• _Task requirements_:
Write out the listing below from its first line through the line containing "point(65,78)", word for word, leaving out the pictures.
◇ ◇ ◇ ◇ ◇ ◇ ◇
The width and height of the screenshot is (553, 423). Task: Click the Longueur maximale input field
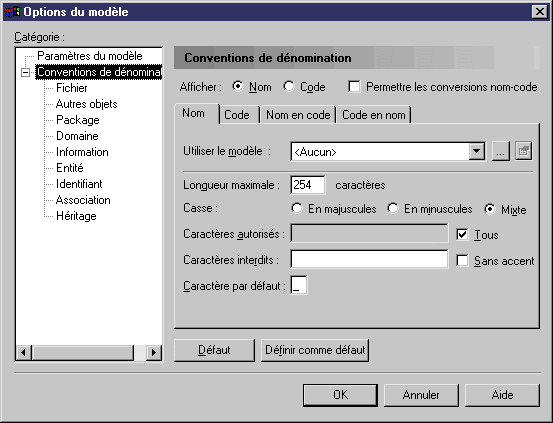tap(308, 185)
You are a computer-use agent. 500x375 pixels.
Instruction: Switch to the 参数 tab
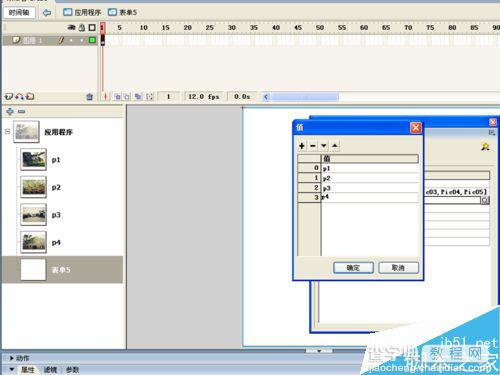pyautogui.click(x=72, y=370)
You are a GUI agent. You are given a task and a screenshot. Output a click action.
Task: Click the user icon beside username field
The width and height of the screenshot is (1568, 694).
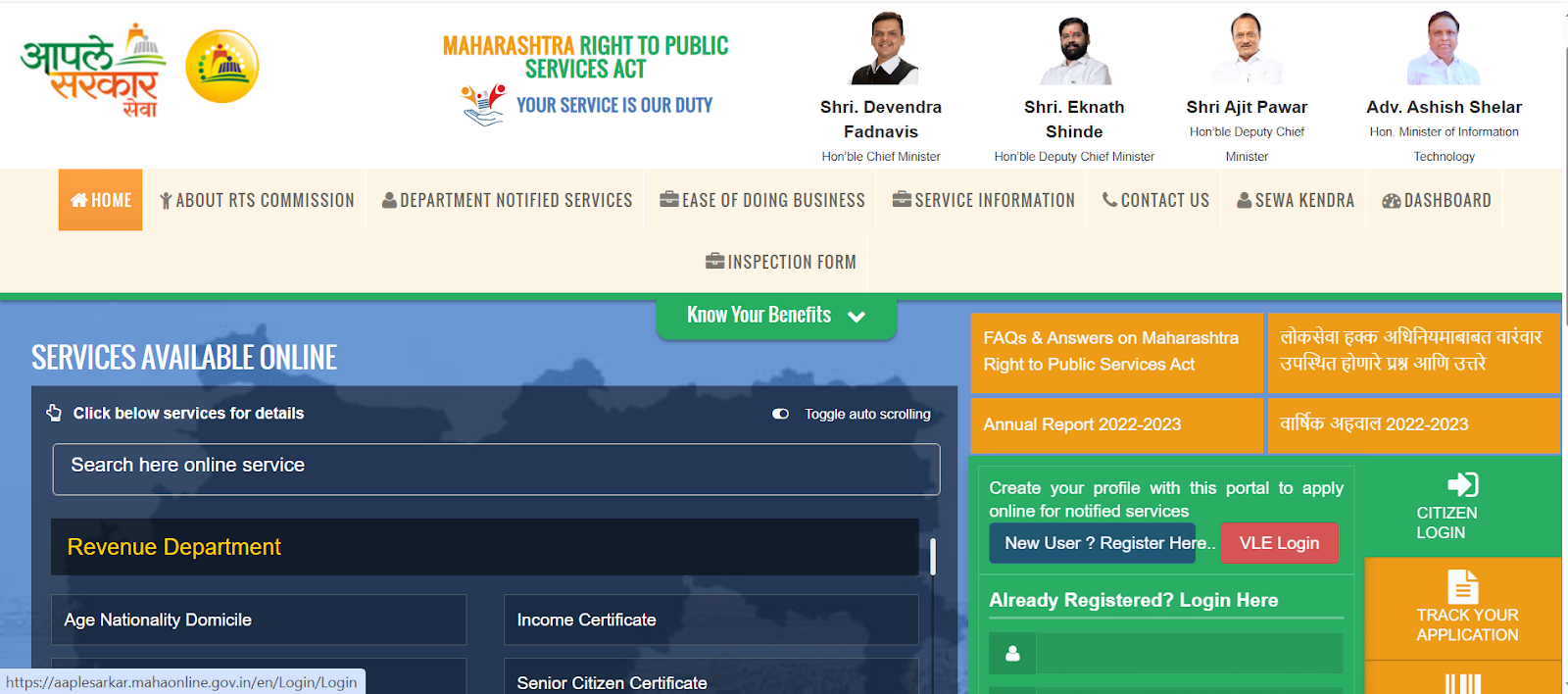click(1012, 653)
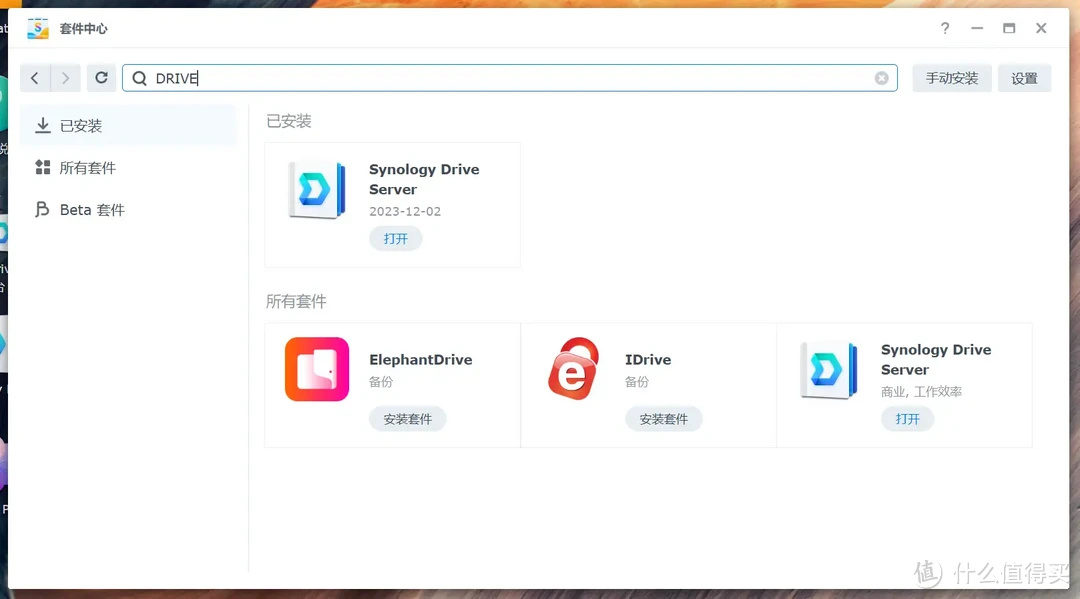Click the forward navigation arrow

point(65,78)
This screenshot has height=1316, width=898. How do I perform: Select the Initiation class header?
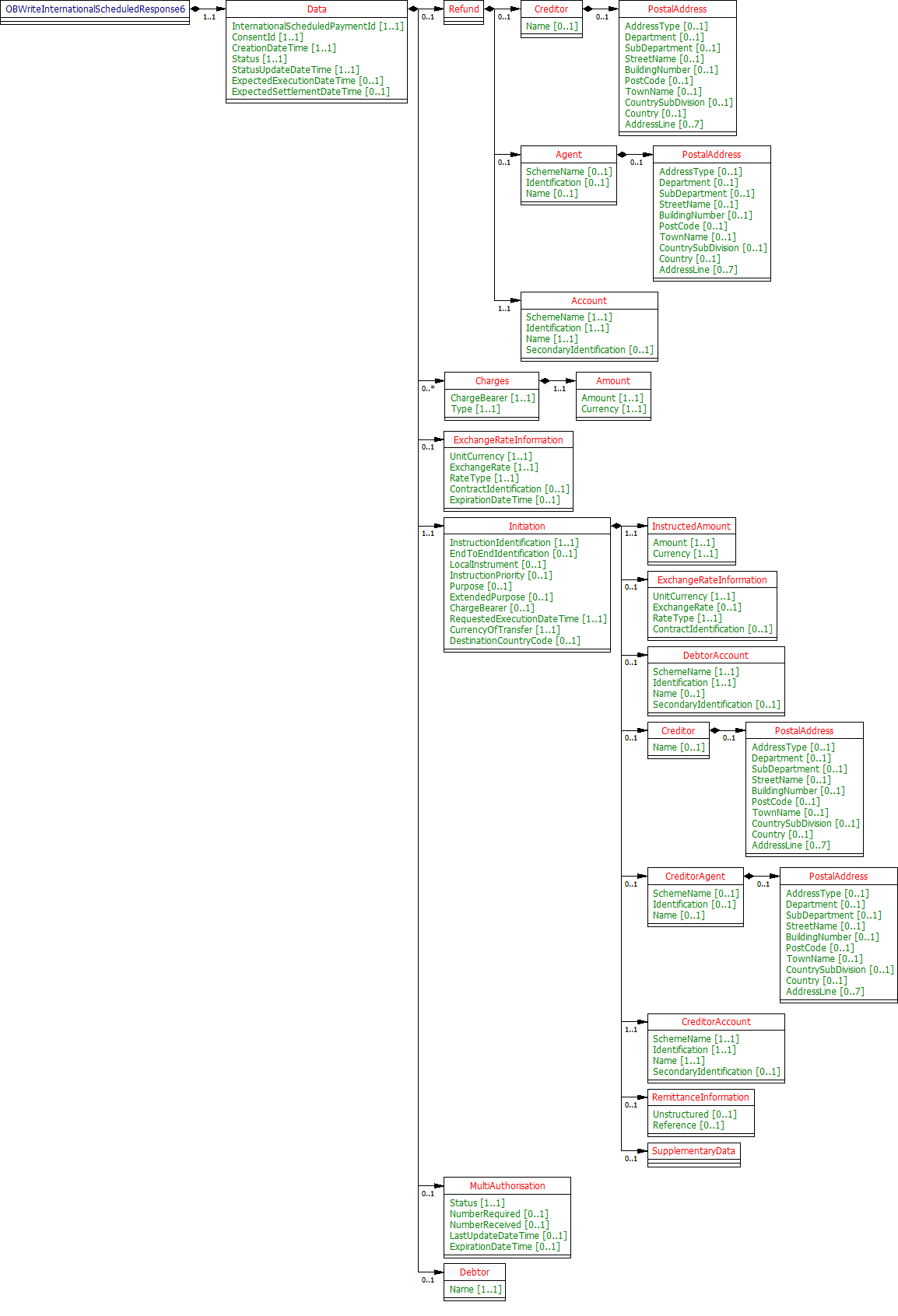[527, 527]
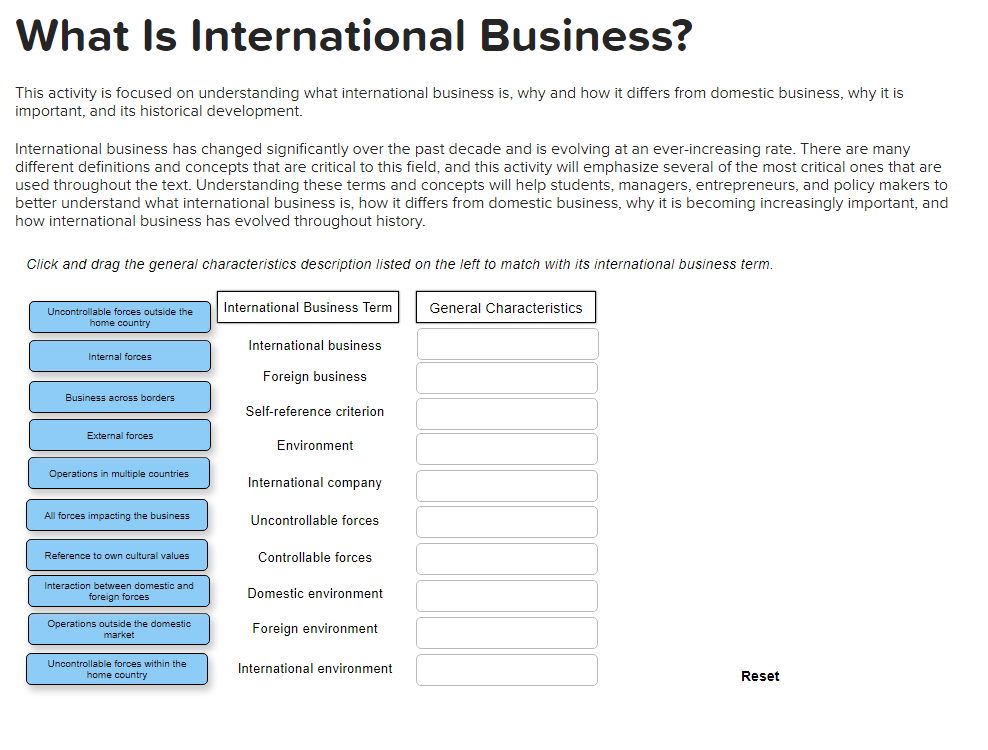Screen dimensions: 988x750
Task: Click the 'International Business Term' column header
Action: click(x=307, y=307)
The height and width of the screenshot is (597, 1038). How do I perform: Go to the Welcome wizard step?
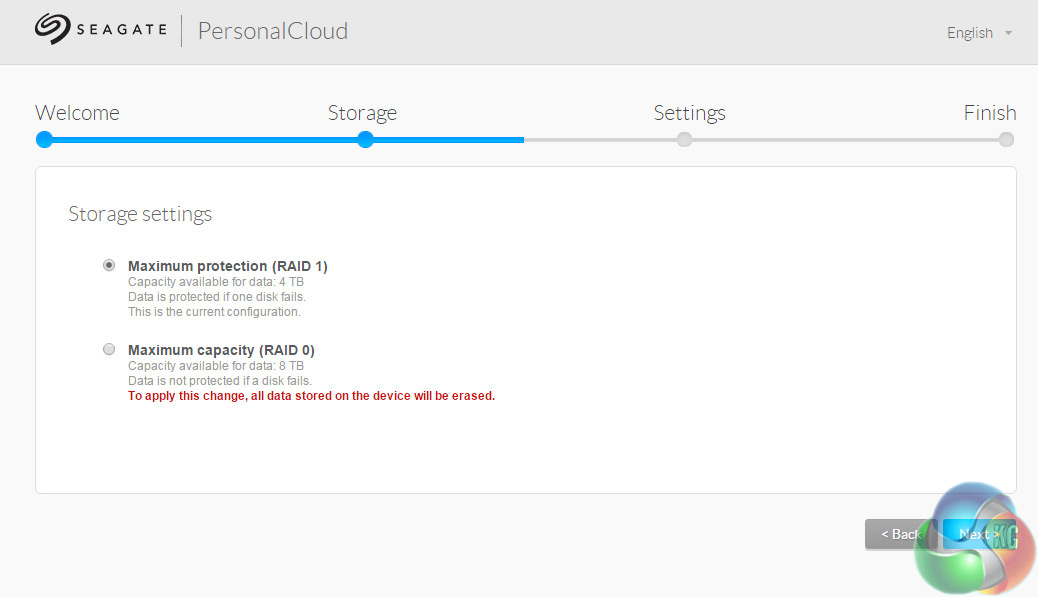pos(77,113)
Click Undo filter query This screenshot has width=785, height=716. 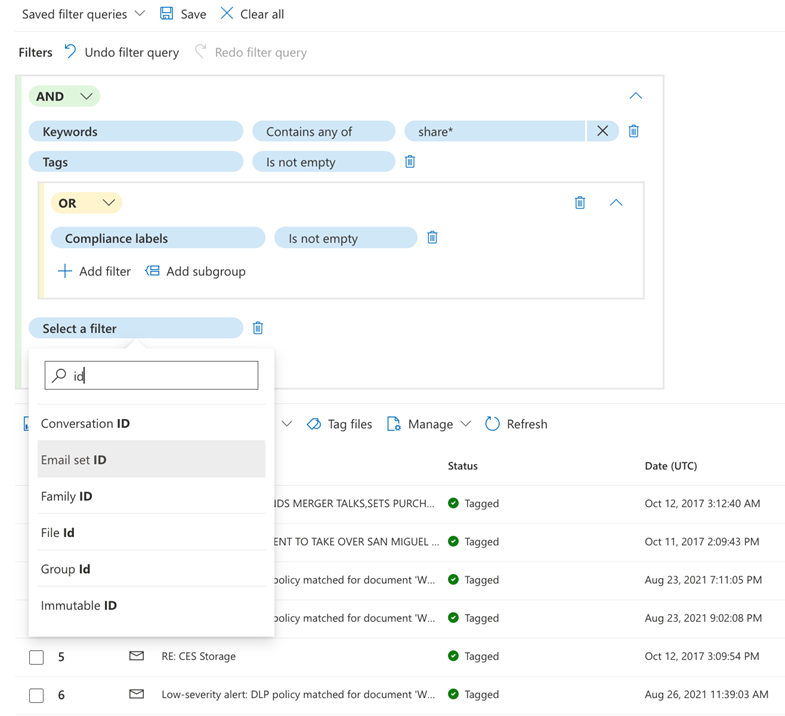(121, 52)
◇ ◇ ◇ ◇ ◇ ◇ ◇
• _Answer_:
The width and height of the screenshot is (553, 423). Task: Click the Longueur maximale input field
tap(308, 185)
You are a computer-use agent. 500x375 pixels.
Instruction: Switch to the 参数 tab
pyautogui.click(x=72, y=370)
You are a GUI agent. You are given a task and a screenshot. Output a click action.
Task: Click the user icon beside username field
The width and height of the screenshot is (1568, 694).
click(1012, 653)
Click the forward navigation arrow

point(65,78)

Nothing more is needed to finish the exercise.